Why wouldn’t a Labour government – the party which proposed a living wage – increase the minimum wage?

“Because Malta is a small and open economy that has to compete for its exports. Portugal, Spain, Italy, and Greece have a minimum wage that is pretty much equivalent. The northern countries have double our minimum wage. We could double our minimum wage but we would not be competitive with the countries near us.

“Minimum wage is paid to people with no skills whatsoever – so to improve their lot we have to give them skills, better education. The government has a €3 billion budget to distribute, which we must make sure spreads also to the lower end, without interfering in the labour market, which pays according to productivity. If we play with our competitiveness, we would be playing with our economic growth.”

Scicluna says that around 450 long-term unemployed have entered the labour market thanks to tapered benefits and active labour market policies, but discounts the notion that this might also push them into precarious jobs.

“If they are unskilled they cannot take top jobs. But the fact that they regain self-respect… I wouldn’t want to give a caricature of someone sitting on a sofa watching TV all day or sitting in a coffee shop, but you can say that your income and self-respect suffers from begging from the State. The fact that someone is earning it and still keeping the benefits since it pays for him to work, then you are encouraging them to participate in the labour market over the three-year period of tapered benefits.”

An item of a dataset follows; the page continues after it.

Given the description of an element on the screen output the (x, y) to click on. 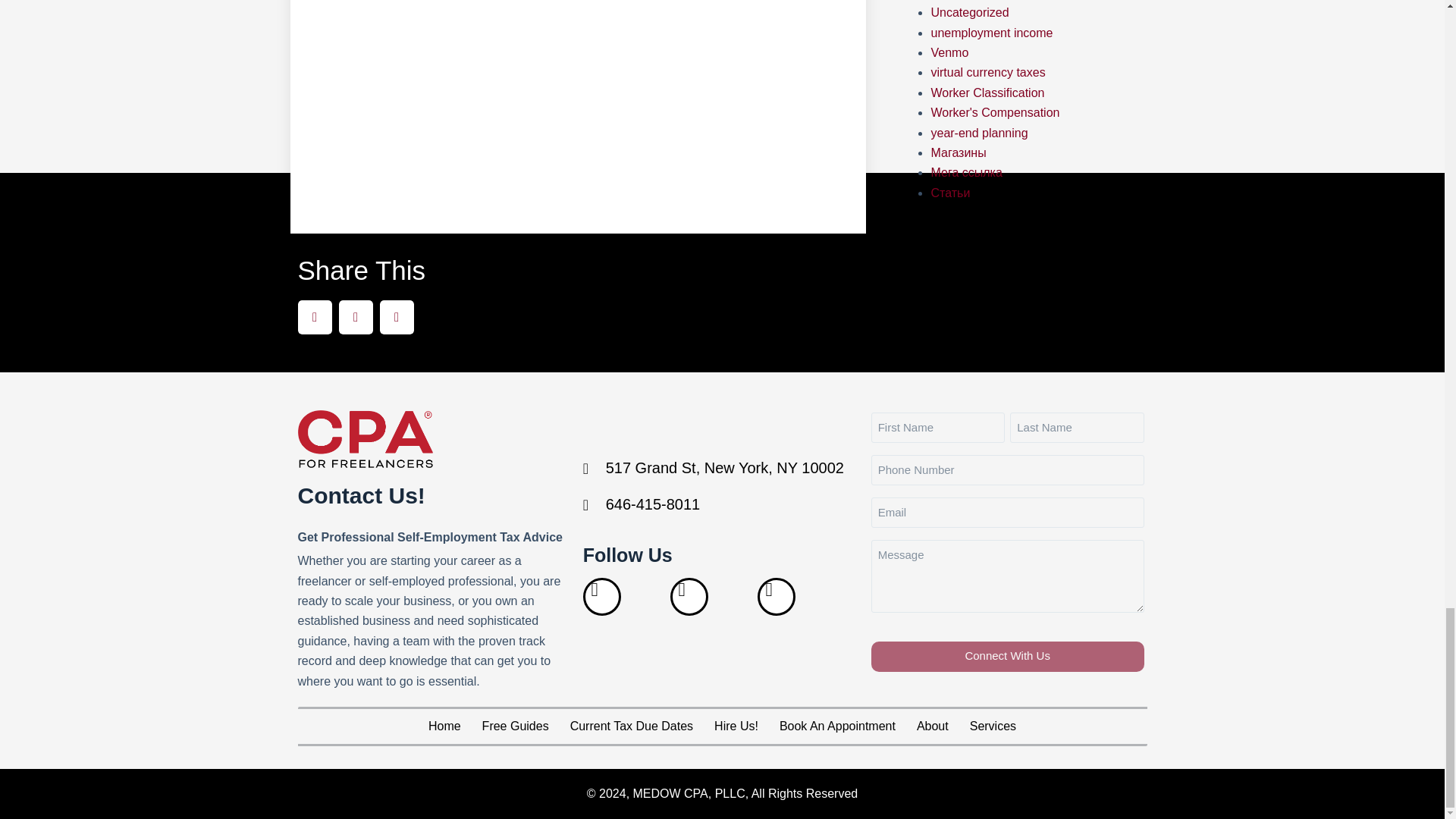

But is this also not the major part of your social spending: the real expense is pensions…

“Well, you’d be surprised. There are well over 6,000 single mothers in Malta getting a benefit package of up to €8,000-€9,000… a €50 million expense. There are benefits for people in need, unless they are abusing. But you can’t cut benefits because one-third of them are abusing. So when we talk about benefit dependence it is not minor.

“People are upset about people abusing of their benefits. Perhaps the scale of abuse is more than one thinks.”

Why are we talking about single mothers and ‘loafers’ as scapegoats on the entire benefits system?

“I don’t want to use that language because as an economist I believe every person is rational: they don’t work because it doesn’t pay. I believe them! It doesn’t pay because they lose all the benefits, because the State is telling them that it will take all their benefits back when they go out to receive a minimum wage. So I change the system and make them an offer they cannot refuse, making them earn more to go out to work.”

Wouldn’t the State have less stress on its coffers if it introduced a mandatory, second-pillar pension where both employers and employees contribute to a pension fund?

“We have introduced a voluntary pension, and we will see where we are. We can increase the incentives over the years. Let’s see how the €4,000 scheme fares, especially for young people.”